> GIVEN REQUEST 1:
According to the Antelope Canyon travel piece, in what year was Glen Canyon flooded to form Lake Powell?
> GIVEN REQUEST 2:
Pick up the Antelope Canyon travel piece after its last sentence and write the next part.

Let's rock: Chasing lake ripples, sunsets and stars in Arizona's Antelope Canyon
There's more to the rock star landscapes of this state than the Grand Canyon
'We're going to chase the beams of light," says Cindy, our Navajo guide, as we enter the canyon.
Walking from the hot sandy desert through a crack in the rock, suddenly we're in a striking cavern made of red Navajo sandstone, coloured rock walls curving around us like curtains of silk.
The red and orange sandstone swirls and twists up and up, to where slivers of blue sky appear through slits in the rock. In the next cavern, a shaft of sunlight shines down like a torch beam, burning a circle of light onto the sand floor. Cindy picks up some sand and throws it into the light. It forms a ghostly illuminated shape, slowly disappearing as we click our cameras.
This is Upper Antelope Canyon, a slot canyon in Northern Arizona in Southwest USA. Most people have the Grand Canyon on their list, but this state has so many other amazing canyons and rock features to explore, and I'm here to see some of them through hikes, off-road drives and even by boat.
Antelope Canyon was created by the flow of water and wind through red sandstone over millions of years, creating this ethereal space with tall rocky chambers of brilliant oranges and reds. Located in the Navajo Reservation, the USA's largest Native American reservation, Cindy tells us that the canyon has always been a sacred place for the Navajo people. It is still being sculpted by nature - flash floods during rainy season can alter the floor level of the canyon from year to year.
It is at Lake Powell that I start to take in the magnificence and sheer scale of the canyons. The lake on the Arizona/Utah border was created when Glen Canyon - a vast area of canyons carved out over millions of years by the Colorado River - was flooded in 1963 to create a giant reservoir, and it's like a flooded version of the Grand Canyon.

> GIVEN INFORMATION:

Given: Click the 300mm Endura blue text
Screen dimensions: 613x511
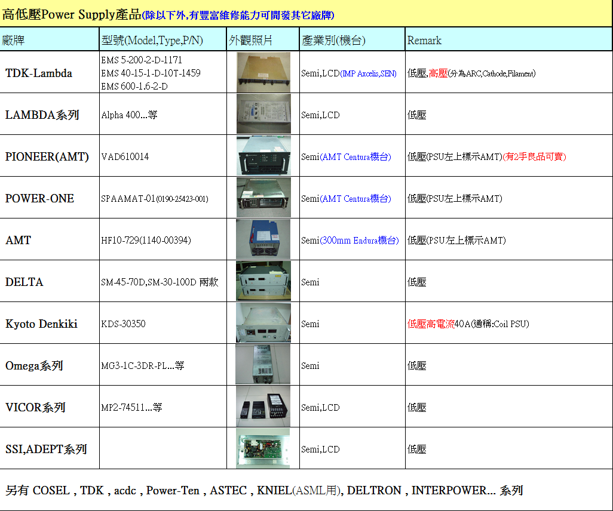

> RESPONSE 1:
1963

> RESPONSE 2:
The lake is 299km long and has 3,161km of shoreline - about the same as the entire coastline of Ireland - filled with narrow canyons and unusual rock formations. On a boat tour we pass Antelope Island, admiring the rust-coloured arches, bridges and buttes which pop out of the clear blue waters. Along the way, we hear stories of the Native American tribes who lived here.
We admire the huge Glen Canyon dam and then glide into Antelope Canyon, marvelling at the loops and curves, sculpted and whipped into shape by wind and water. As the canyon narrows, we pass kayakers and paddleboarders and I feel envious that they are small enough to go further into the canyon.
I feel drawn to the rocks - there's something about the calm, clear water, the pristine canyon walls and the absence of man-made constructions that gives it all a timeless feel that inspires reverence.
It is usually in Sedona, further south, where people feel like this - the rocks are said to have a spiritual vortex that makes you feel alive with energy. Sedona is my first glimpse of the huge red rock formations, on a road trip driving north from Phoenix with a friend, where a desert garden blooms along the roadside, with flowering yucca, prickly pears and the saguaro cactus with its huge arms.
Our accommodation in Sedona is a chalet with views of Bell Rock and Courthouse Butte. At night, as we make s'mores by the campfire - toasting marshmallows and sandwiching them into crackers with chocolate - and then laze in the hot tub under the stars, I feel the draw of the rocks and the romance of desert life.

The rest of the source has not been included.